IT’S THE FIRST QUESTION anyone would ask after seeing a picture of Artemis, the goddess of Ephesus, one of the four largest cities in the Roman Empire.
What are those bumps sticking out in front?
Here’s the answer: Only the dead know.
I have heard many guesses over the years.
“Eggs” was popular for a while. The theory was that eggs symbolized her fertility – and her ability to produce stuff. Artemis, also known by her Roman name of Diana, was portrayed as the virgin goddess who helped women through childbirth – as though a virgin would know what childbirth is like.

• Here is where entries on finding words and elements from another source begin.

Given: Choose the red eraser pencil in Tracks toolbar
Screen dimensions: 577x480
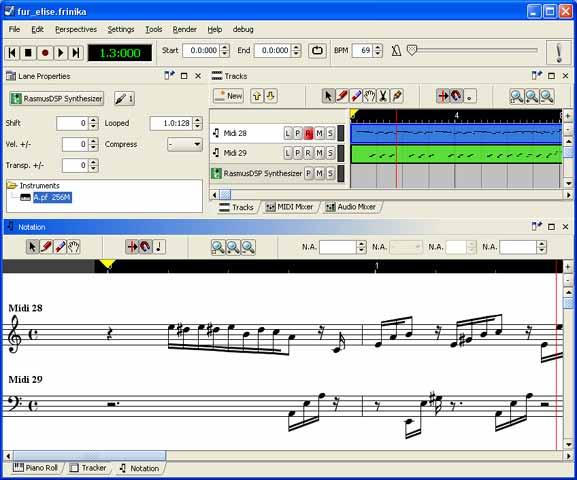Looking at the screenshot, I should [x=342, y=96].
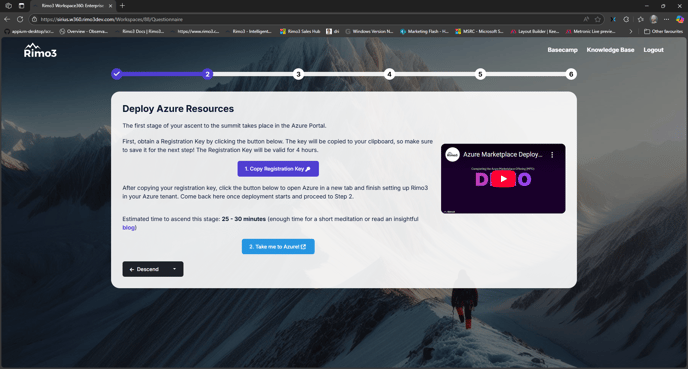Open the video's three-dot options menu
Viewport: 688px width, 369px height.
pos(552,154)
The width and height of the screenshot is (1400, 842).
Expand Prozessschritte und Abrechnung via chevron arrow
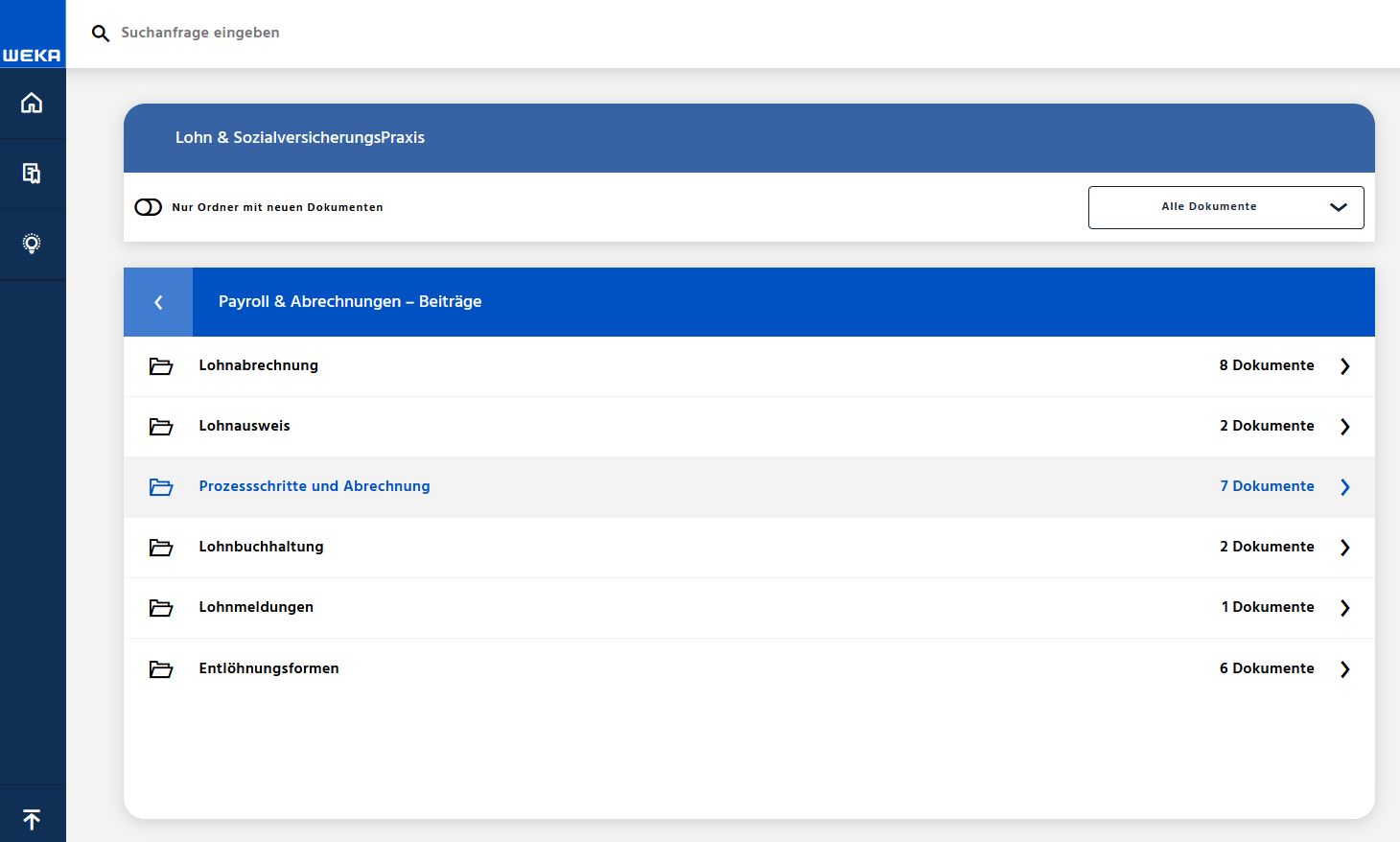coord(1344,487)
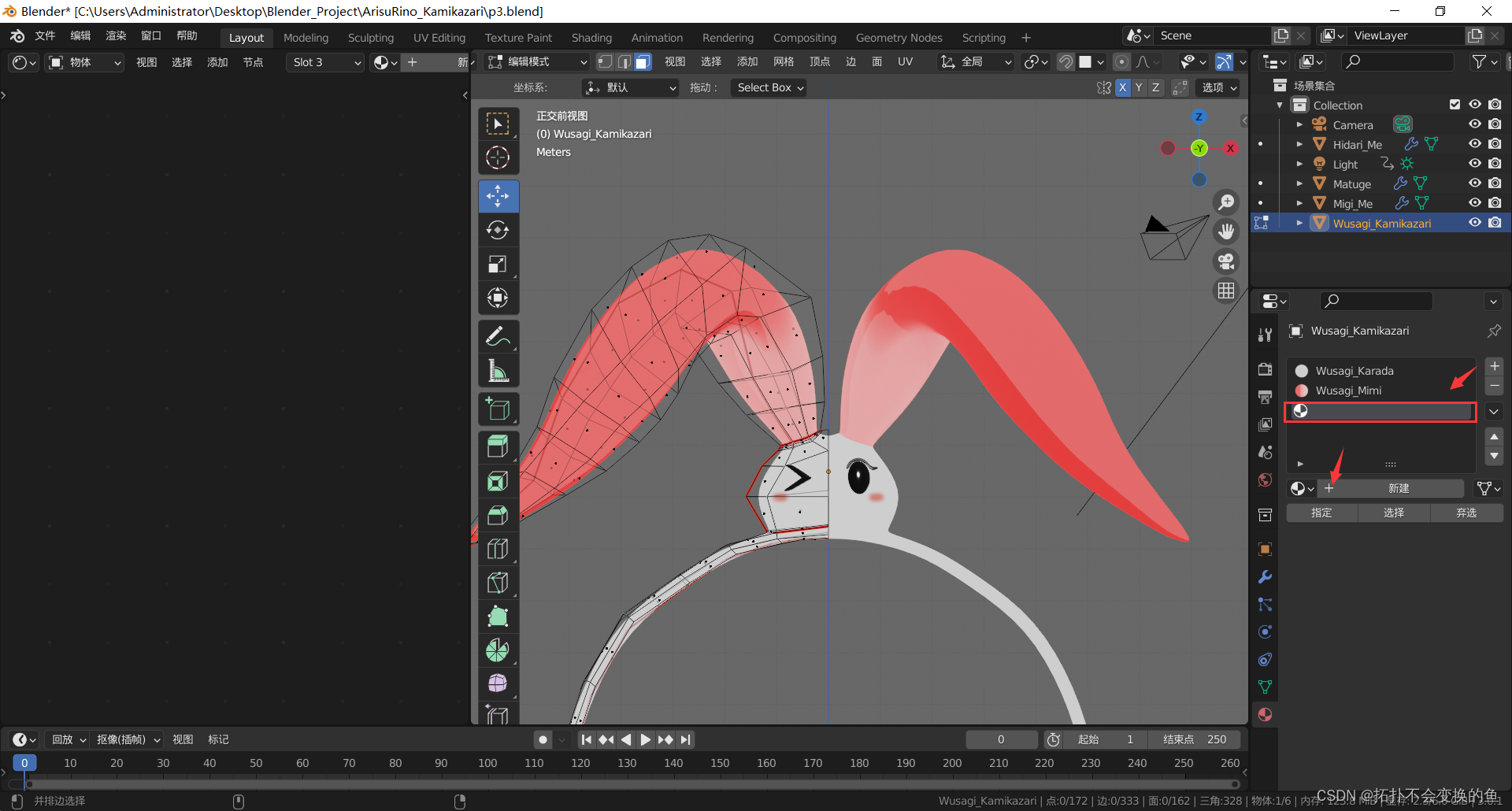Select the Rotate tool
Viewport: 1512px width, 811px height.
[x=498, y=230]
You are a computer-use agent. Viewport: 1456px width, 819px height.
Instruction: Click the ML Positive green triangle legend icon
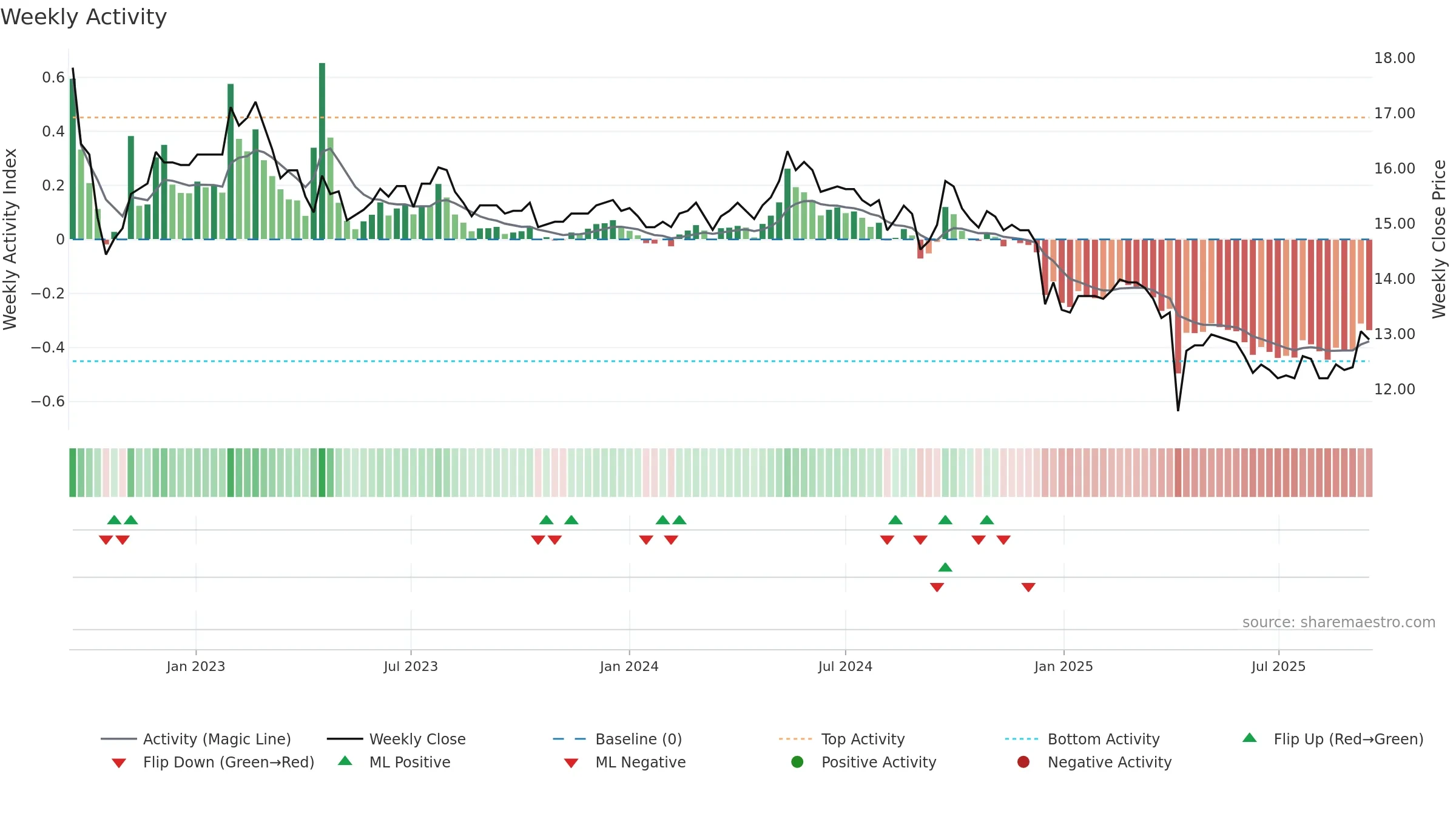[x=345, y=761]
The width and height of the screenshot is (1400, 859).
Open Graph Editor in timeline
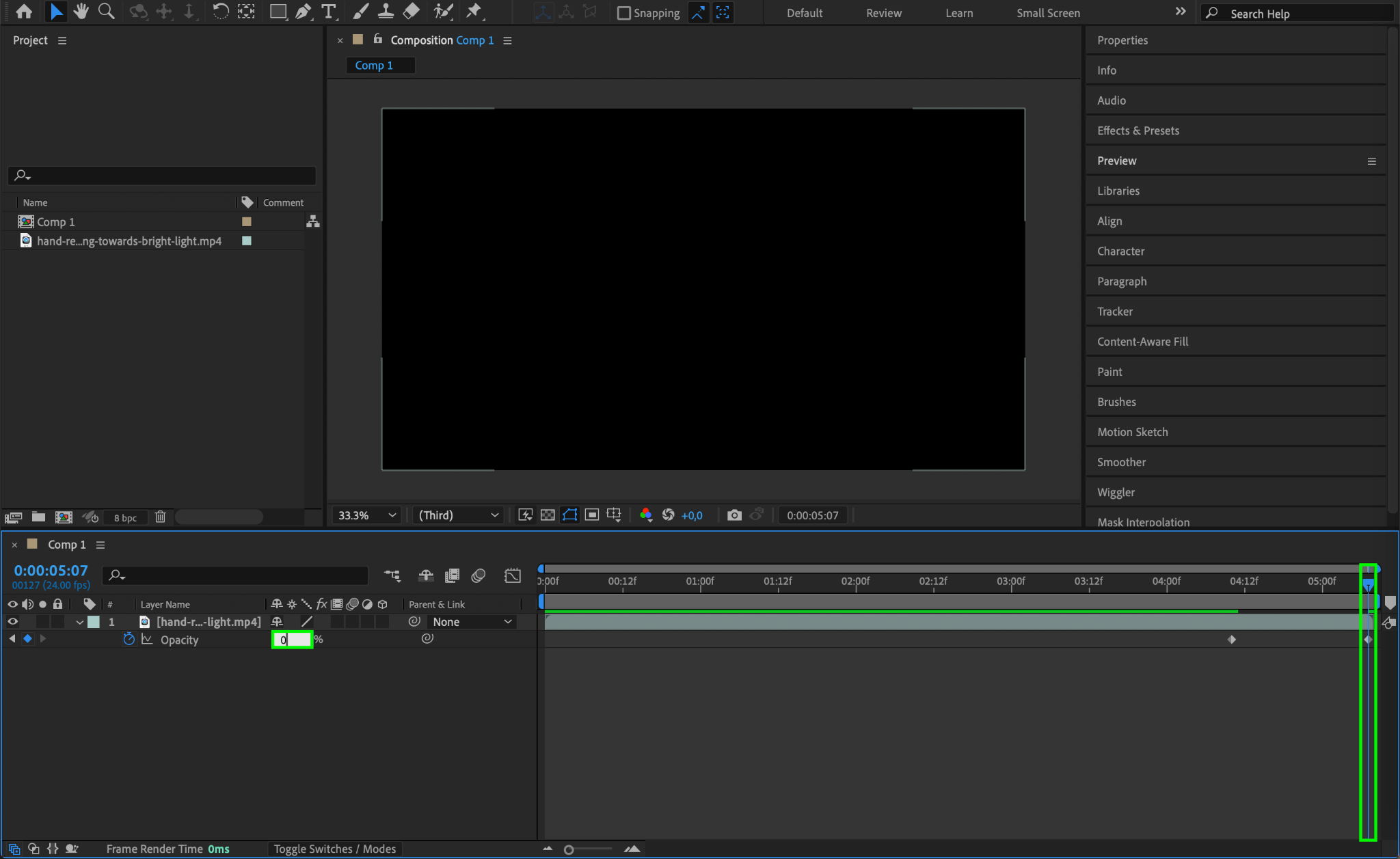[513, 575]
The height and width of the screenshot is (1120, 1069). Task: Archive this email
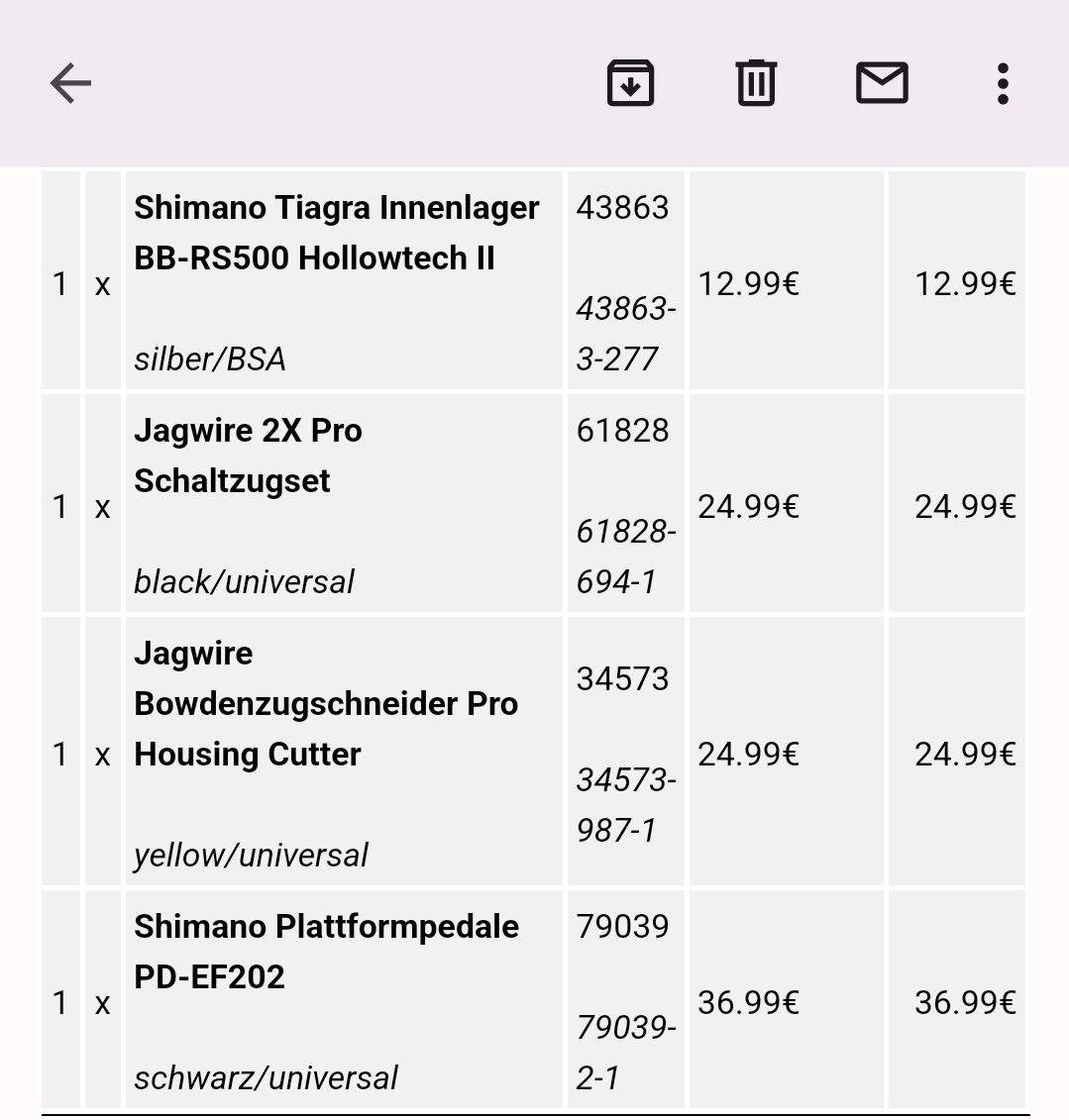click(630, 83)
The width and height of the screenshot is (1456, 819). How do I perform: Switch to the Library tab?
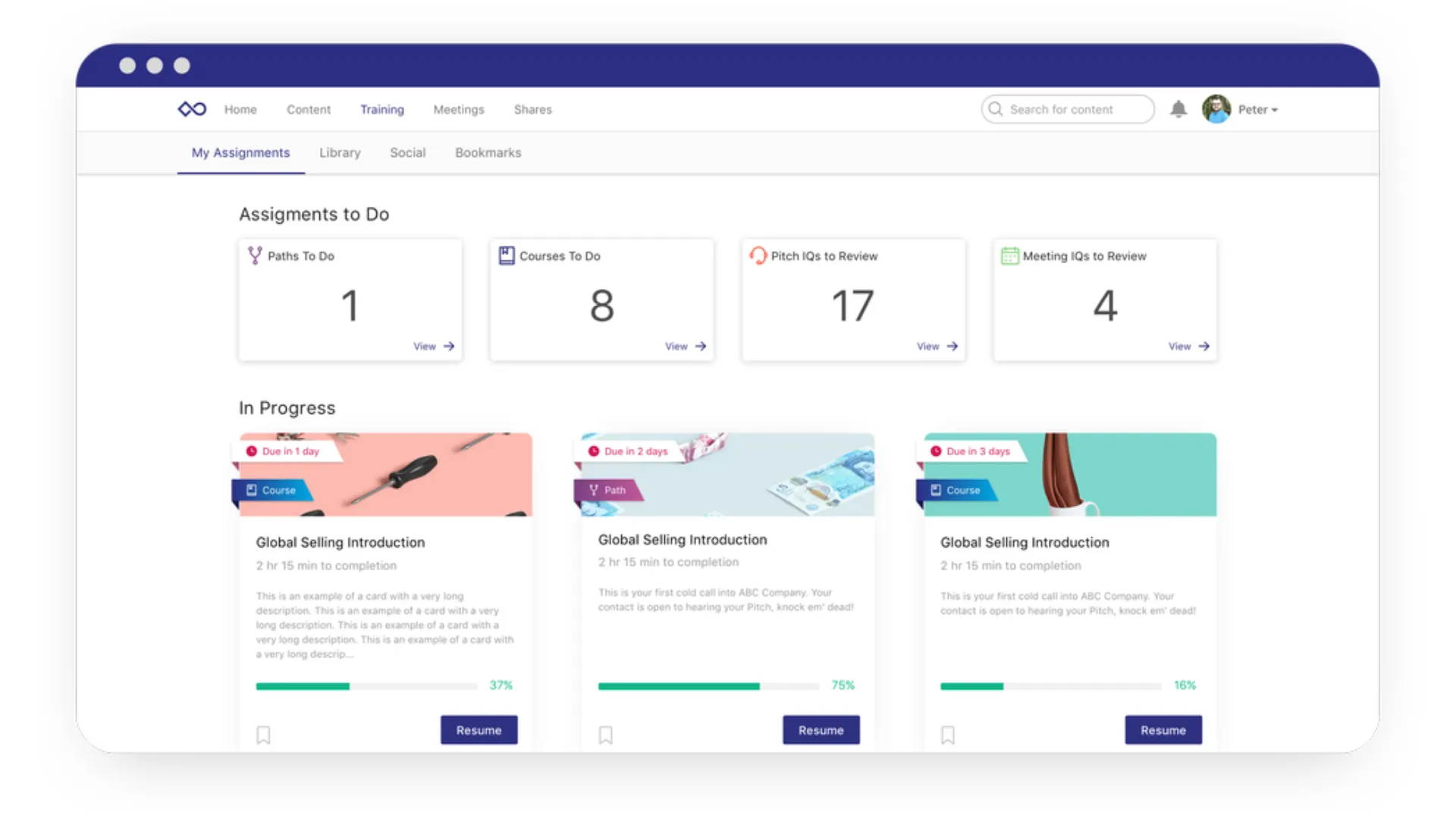[340, 152]
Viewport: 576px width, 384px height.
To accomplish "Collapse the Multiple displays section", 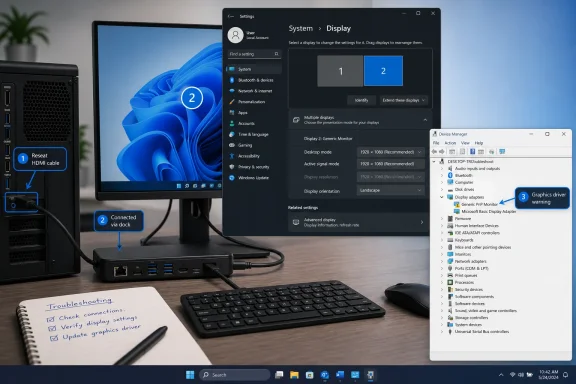I will tap(425, 120).
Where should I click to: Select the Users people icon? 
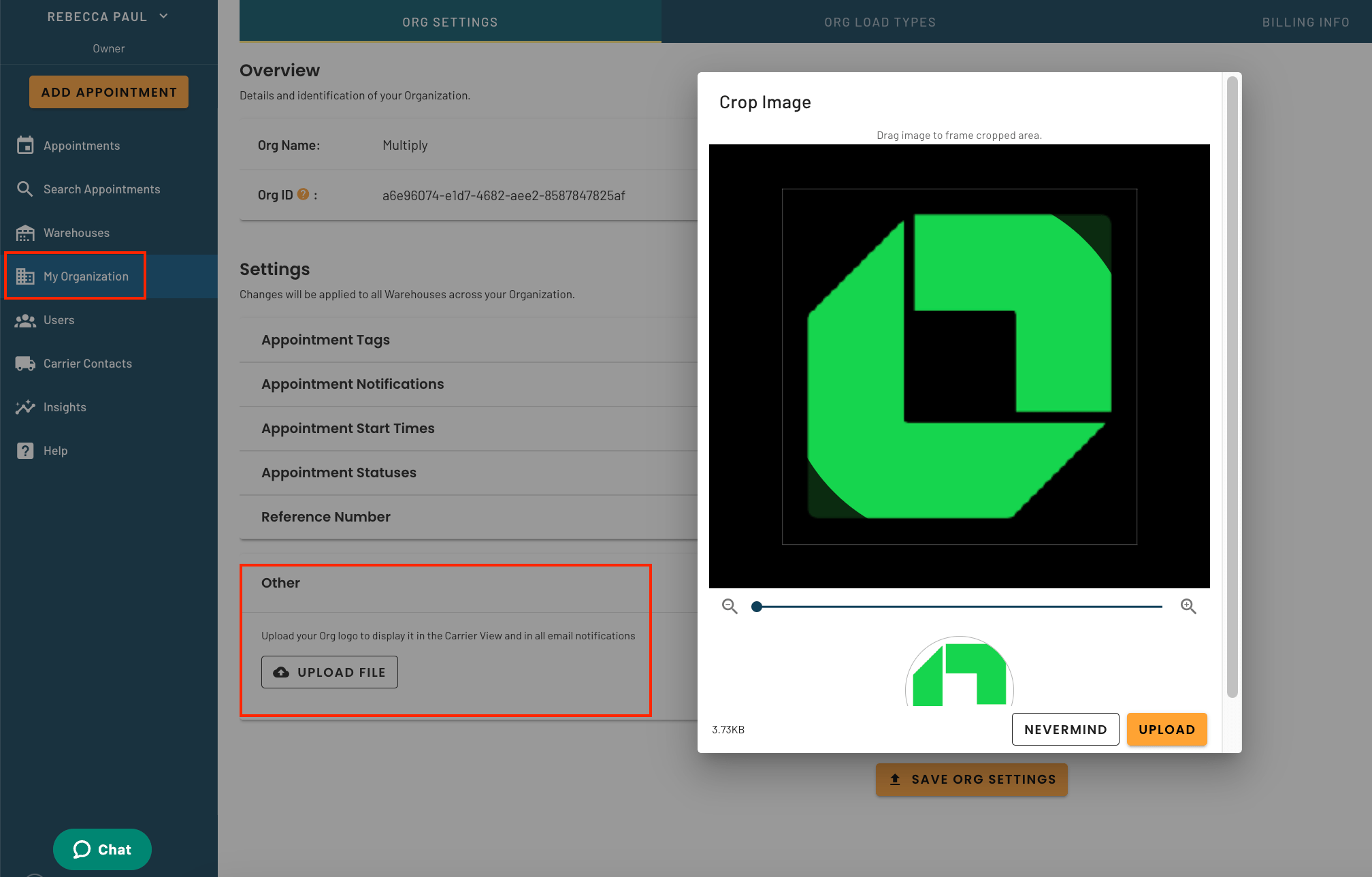[25, 319]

“Breasts” was another popular guess, for the same reason. It symbolized fertility.
One scholar explains why many Bible experts don’t like that guess.
The scholar is James R. Edwards, a theology prof from Whitworth University in Spokane, Washington. He wrote an article about Ephesus for the current issue of Biblical Archaeology Review: “Archaeology gives new reality to Paul’s Ephesus riot,” July/August 2016.
“Ancients knew well enough how to sculpt the female torso. No sculptor chiseled two dozen egg-shaped objects on the chest of a statue and expected them to be taken for female breasts.”
Makes sense to me.
What does Edwards say the protuberances are?
At this point, I’m thinking I should copy, paste, and lightly edit the note Edwards wrote to explain why he rejected the idea that the bumps were breasts.
“Ancients knew well enough how to sculpt the figure of a bull. No sculptor chiseled two dozen egg-shaped objects on the chest of the lady statue and expected them to be taken for bull balls.”
That said, Edwards does seem to make a reasonable case – at least as reasonable as anyone else made for their guesses:
“Artemis…was honored and served by self-gelded priests whose castration represented the ultimate subservience of masculinity to the divine feminine. A prominent symbol of virility in the ancient world was the bull.”
I’m not sure how much value there is in making guesses about stuff like this. But I do think it’s helpful to learn about the culture in which Paul ministered and in which the early church was born.
It’s especially interesting to me right now because I’m working on an easy-reading paraphrase of the book of Acts. It should be ready soon for release in the Casual English Bible.
After thinking about what Edwards wrote in his article, I find myself wondering again about why Paul told Timothy that women in the Ephesus church shouldn’t talk during worship services (1 Timothy 2:12). Could it be because people in this town that worshiped female dominance, at least in the form of Artemis, were used to seeing women run the program? And because of that, women in the church talked too much?
I don’t know. We’re back to guessing, aren’t we?